* _Task goal_
Print each of the lines below verbatim, leaving nothing out and changing nothing.

Items stored from a collection:
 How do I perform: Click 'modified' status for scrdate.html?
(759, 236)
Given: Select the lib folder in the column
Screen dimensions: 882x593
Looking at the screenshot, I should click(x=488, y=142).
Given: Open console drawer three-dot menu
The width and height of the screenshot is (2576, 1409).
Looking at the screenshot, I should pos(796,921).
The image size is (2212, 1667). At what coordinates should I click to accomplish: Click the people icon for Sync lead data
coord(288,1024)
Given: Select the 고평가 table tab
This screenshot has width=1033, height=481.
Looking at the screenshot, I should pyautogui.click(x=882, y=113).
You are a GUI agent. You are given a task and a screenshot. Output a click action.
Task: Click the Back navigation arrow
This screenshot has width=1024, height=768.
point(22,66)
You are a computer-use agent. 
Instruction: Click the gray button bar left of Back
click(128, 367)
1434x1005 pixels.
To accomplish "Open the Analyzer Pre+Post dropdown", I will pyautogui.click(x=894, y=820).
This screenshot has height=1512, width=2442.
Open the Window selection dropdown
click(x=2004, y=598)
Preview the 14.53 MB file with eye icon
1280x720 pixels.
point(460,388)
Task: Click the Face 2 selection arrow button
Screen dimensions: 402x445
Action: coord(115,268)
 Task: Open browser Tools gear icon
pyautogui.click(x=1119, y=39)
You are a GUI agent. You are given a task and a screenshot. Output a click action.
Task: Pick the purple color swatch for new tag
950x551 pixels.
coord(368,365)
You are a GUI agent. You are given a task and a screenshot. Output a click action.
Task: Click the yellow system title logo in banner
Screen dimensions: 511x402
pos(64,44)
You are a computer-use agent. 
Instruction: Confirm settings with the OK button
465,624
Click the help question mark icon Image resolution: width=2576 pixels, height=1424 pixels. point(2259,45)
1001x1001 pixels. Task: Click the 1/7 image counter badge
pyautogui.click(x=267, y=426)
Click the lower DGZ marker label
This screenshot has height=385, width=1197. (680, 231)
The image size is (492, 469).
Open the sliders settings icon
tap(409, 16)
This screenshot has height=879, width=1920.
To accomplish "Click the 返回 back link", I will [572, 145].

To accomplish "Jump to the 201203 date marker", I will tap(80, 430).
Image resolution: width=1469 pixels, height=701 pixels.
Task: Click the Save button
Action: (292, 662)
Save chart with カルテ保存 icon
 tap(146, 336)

* _Solution for this exercise_
 How do I perform: Click 'modified' status for scrdate.html?
(759, 236)
Given: Select the lib folder in the column
Screen dimensions: 882x593
Looking at the screenshot, I should click(x=488, y=142).
Given: Open console drawer three-dot menu
The width and height of the screenshot is (2576, 1409).
Looking at the screenshot, I should pos(796,921).
The image size is (2212, 1667). At what coordinates should I click to accomplish: Click the people icon for Sync lead data
coord(288,1024)
Given: Select the 고평가 table tab
This screenshot has width=1033, height=481.
Looking at the screenshot, I should pyautogui.click(x=882, y=113).
You are a GUI agent. You are given a task and a screenshot. Output a click action.
Task: Click the Back navigation arrow
This screenshot has width=1024, height=768.
point(22,66)
You are a computer-use agent. 
Instruction: Click the gray button bar left of Back
click(128, 367)
1434x1005 pixels.
To accomplish "Open the Analyzer Pre+Post dropdown", I will pyautogui.click(x=894, y=820).
This screenshot has height=1512, width=2442.
Open the Window selection dropdown
click(x=2004, y=598)
Preview the 14.53 MB file with eye icon
1280x720 pixels.
point(460,388)
Task: Click the Face 2 selection arrow button
Screen dimensions: 402x445
Action: coord(115,268)
 Task: Open browser Tools gear icon
pyautogui.click(x=1119, y=39)
You are a GUI agent. You are given a task and a screenshot. Output a click action.
Task: Pick the purple color swatch for new tag
950x551 pixels.
coord(368,365)
You are a GUI agent. You are given a task and a screenshot. Output a click action.
Task: Click the yellow system title logo in banner
Screen dimensions: 511x402
pos(64,44)
You are a computer-use agent. 
Instruction: Confirm settings with the OK button
465,624
Click the help question mark icon Image resolution: width=2576 pixels, height=1424 pixels. point(2259,45)
1001x1001 pixels. Task: Click the 1/7 image counter badge
pyautogui.click(x=267, y=426)
Click the lower DGZ marker label
This screenshot has height=385, width=1197. (680, 231)
The image size is (492, 469).
Open the sliders settings icon
tap(409, 16)
This screenshot has height=879, width=1920.
To accomplish "Click the 返回 back link", I will [572, 145].

To accomplish "Jump to the 201203 date marker", I will tap(80, 430).
Image resolution: width=1469 pixels, height=701 pixels.
Task: Click the Save button
Action: (292, 662)
Save chart with カルテ保存 icon
 tap(146, 336)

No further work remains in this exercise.